■ **TASKS TO COMPLETE**:
[1] According to the forum thread, what was the outside temperature when the mantids were taken into the dentist office?
[2] Please transcribe the forum thread starting with "Unfortunately, yes, lol." and going on through "(Dec 18, 2009)".

■ **TEXT BLOCK**:
— BEGIN —
Jesse and I had dentist appointments back to back, and I also had to ship some mantids. I ususally wait until the last minute to ship before the post office closes to maximize heat pack time and less time in transit. We had late afternoon appointments, so I packed the mantids up and took them with us to drop off at the post office after we got done at the dentist. But I didn't want to leave them in the car because it was 30F. outside, and we would be there for a while... so we took them in with us.

Jesse didn't even want to help me carry the boxes, he was so embarrassed taking them into the dentist office. He said, "I'm not with her!" and even distanced himself from me in the waiting room.  The receptionist was curious and asked what I had in the boxes (I'm sure she was wondering why I was carrying postal boxes in with me to my appointment). When I told her, she and all the other gals behind the desk got all excited (and some freaked out). But they told me they usually have one funny or strange thing that happens for the day... and I won the prize for bringing in boxes of exotic mantids to my dental appointment, lol.


----------



## hibiscusmile (Dec 8, 2009)

Did u get any new teeth for a prize  lol


----------



## Katnapper (Dec 8, 2009)

hibiscusmile said:


> Did u get any new teeth for a prize  lol


Unfortunately, yes, lol. I had a filling come loose on a tooth that had another filling on the other side of it. He said the part that came loose is so close to the root that he can't re-fill it. I'll have to have either a crown or also a root canal done on that one. What a prize!!


----------



## Katnapper (Dec 18, 2009)

My son - "Mom, can I stay and eat supper at Matthew's... they invited me?"

Yay!!! No figuring out what to make for supper!  I'm just snacking on this and that tonight and calling it good!


----------



## PhilinYuma (Dec 19, 2009)

Sunny, at the supermarket: "Oh, was I supposed to bring the credit card?"

Lisa is out of town for a week, so I took Sunny and Lisa's boyfriend , Nick, to the store to stock up for the next week, mainly to ensure that Sunny gets the food she likes. Lisa and I had both put money into her credit card account. The bill for the three of us, plus food for Tucker and the cats came to about $150, and since Sunny had forgotten the card, boyfriend paid the bill! Tucker says, "Thanks for the fud!"


----------



## ZoeRipper (Dec 19, 2009)

"All the mantises are still alive!"

Our gas got shut off, and I put their cups underneath a light. I staid up till about 2am, then fell asleep. Ryan woke me up at about 8 this morning to ecstatically tell me that they had all survived the night!


----------



## Katnapper (Dec 19, 2009)
— END —
■ **DATA**:
— BEGIN —
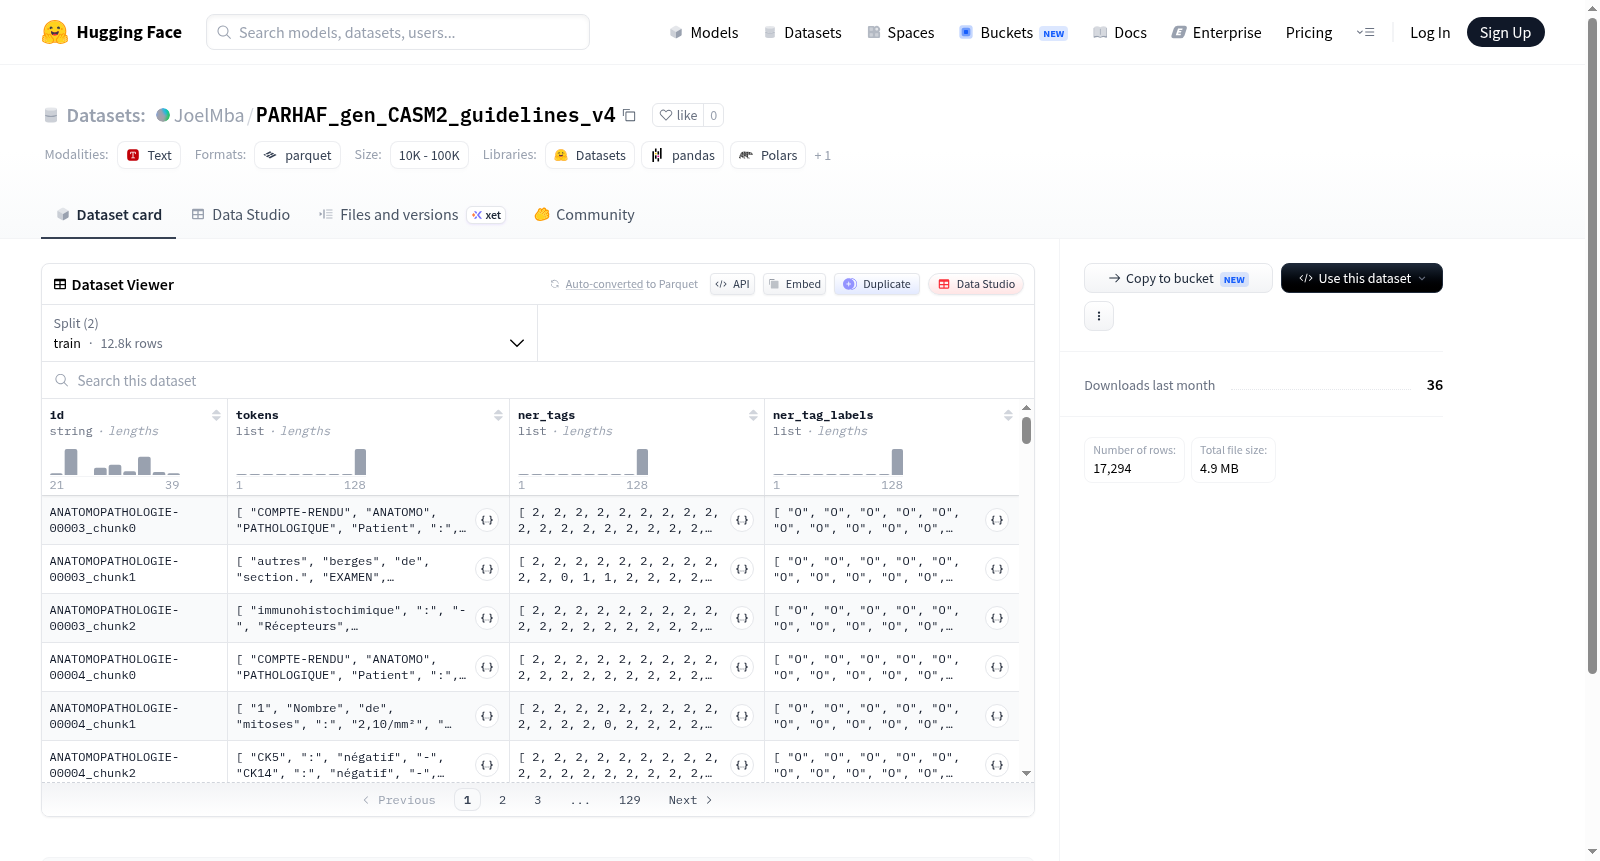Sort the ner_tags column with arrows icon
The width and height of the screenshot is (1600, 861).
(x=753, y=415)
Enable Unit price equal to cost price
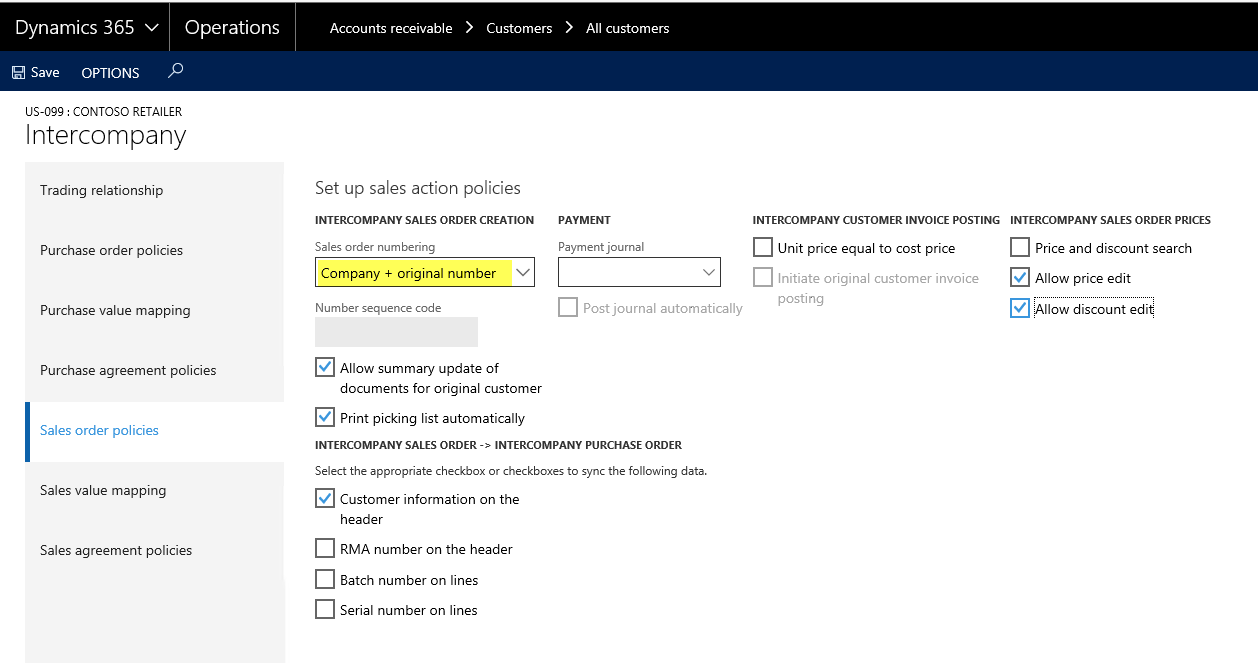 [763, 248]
— END —
— BEGIN —
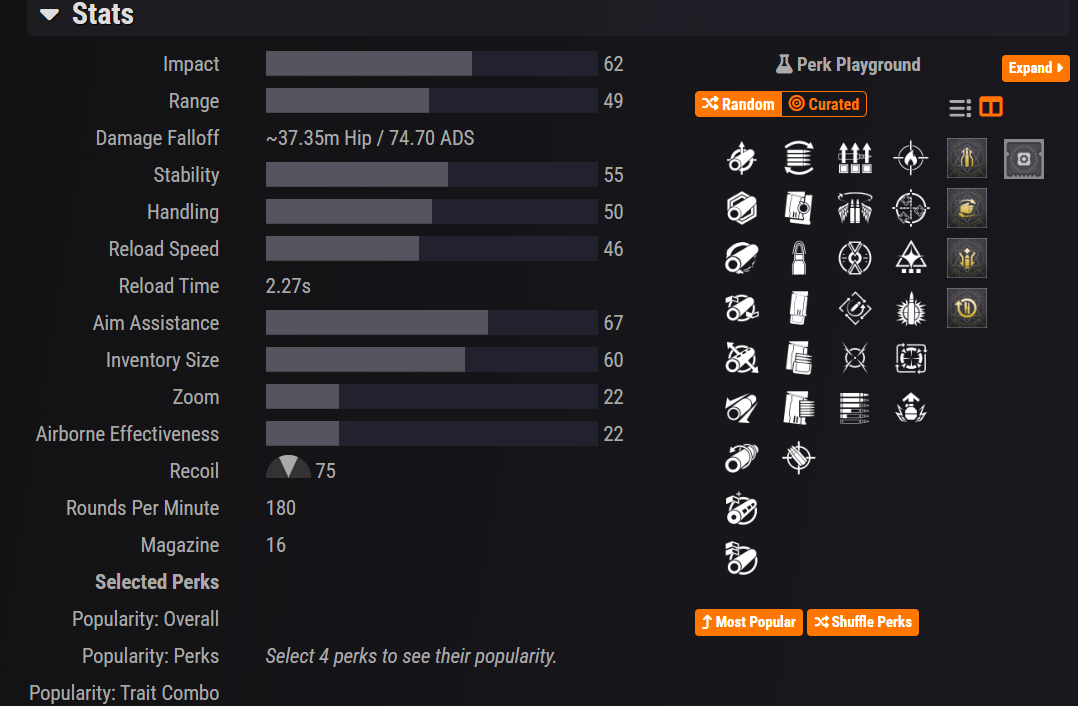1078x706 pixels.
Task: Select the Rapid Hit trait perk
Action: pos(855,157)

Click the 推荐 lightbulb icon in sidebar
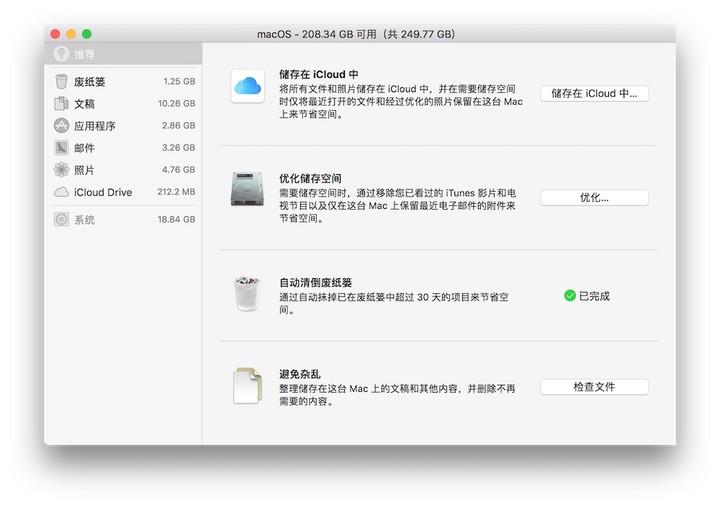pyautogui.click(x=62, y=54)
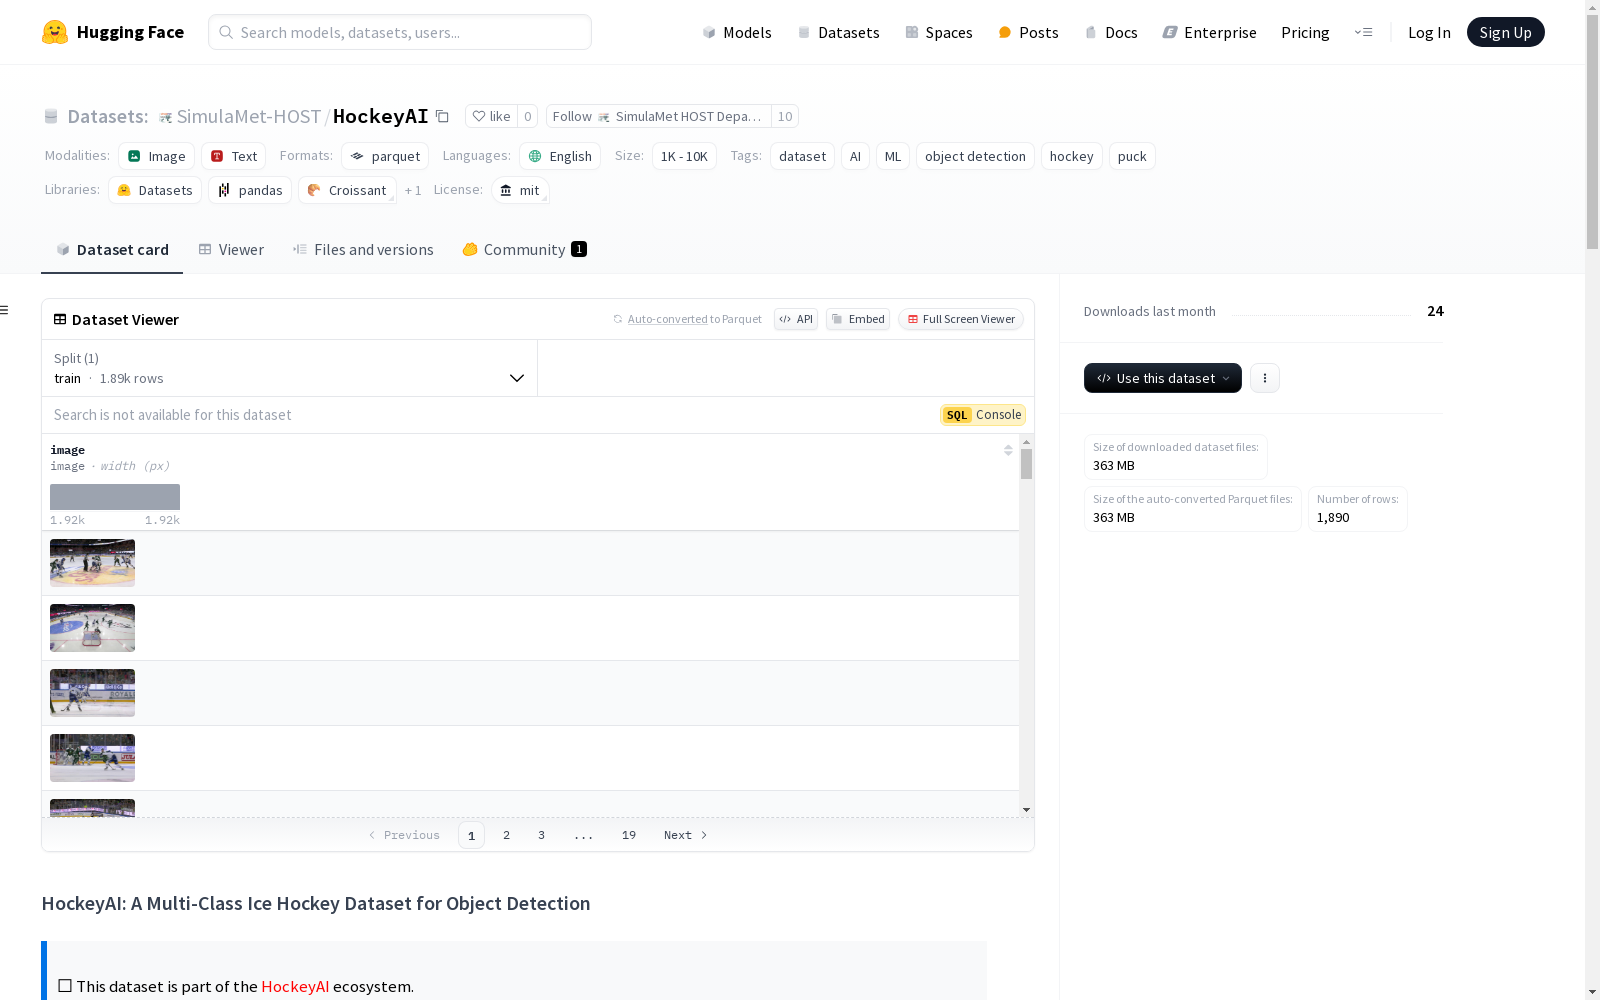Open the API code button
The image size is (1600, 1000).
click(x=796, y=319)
— END —
■ **FULL SOLUTIONS**:
[1] It was 30F outside.

[2]
Unfortunately, yes, lol. I had a filling come loose on a tooth that had another filling on the other side of it. He said the part that came loose is so close to the root that he can't re-fill it. I'll have to have either a crown or also a root canal done on that one. What a prize!!


----------



## Katnapper (Dec 18, 2009)